Monday 18 October 2010

What makes for a happy marriage?

According to Dr. John Gottman, a sound relationship house is based on the following seven elements:

Build Love Maps:
How well do you know your partner’s inner psychological world, his or her worries, stresses, joys, and dreams?

Share Fondness and Admiration:
The antidote for contempt, this level focuses on the amount of affection and respect within a relationship. (To strengthen fondness and admiration, express appreciation and respect.)

Turn Towards:
State your needs, be aware of bids and turn towards them.

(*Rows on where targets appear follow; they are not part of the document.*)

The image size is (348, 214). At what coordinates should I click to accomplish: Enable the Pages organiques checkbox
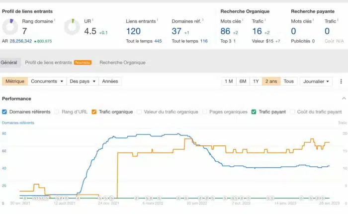(x=205, y=112)
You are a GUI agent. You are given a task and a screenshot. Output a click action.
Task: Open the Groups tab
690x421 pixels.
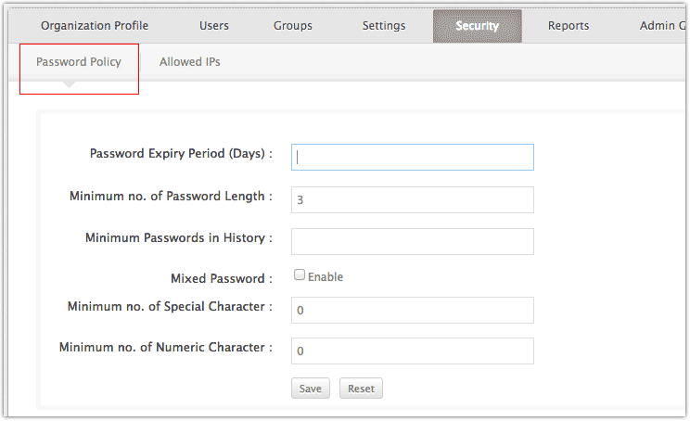[293, 26]
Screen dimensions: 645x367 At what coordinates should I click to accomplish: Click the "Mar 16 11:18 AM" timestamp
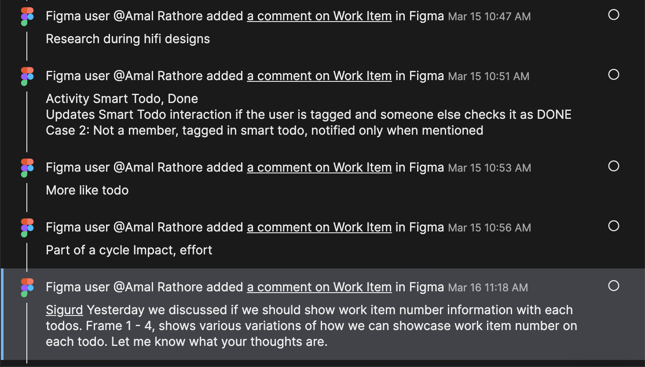(487, 288)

The small moments of everyday life are actually the building blocks of relationship.

The Positive Perspective:
The presence of positive affect in problem-solving discussions and the success of repair attempts.

Manage Conflict:
We use the term “manage” conflict rather than “resolve” conflict because relationship conflict is natural and it has functional, positive aspects. Understand the critical difference in handling perpetual problems and solvable problems.

Make Life Dreams Come True:
Create an atmosphere that encourages each person to talk honestly about his or her dreams, values, convictions and aspirations.

Create Shared Meaning:
Understand important dreams, narratives, myths, and metaphors about your relationship.

There but for God's grace we all go....

Matthew 19:11-12
Jesus said, "Not everyone is mature enough to live a married life. It requires a certain aptitude and grace. Marriage isn't for everyone. Some, from birth seemingly, never give marriage a thought. Others never get asked—or accepted. And some decide not to get married for kingdom reasons. But if you're capable of growing into the largeness of marriage, do it."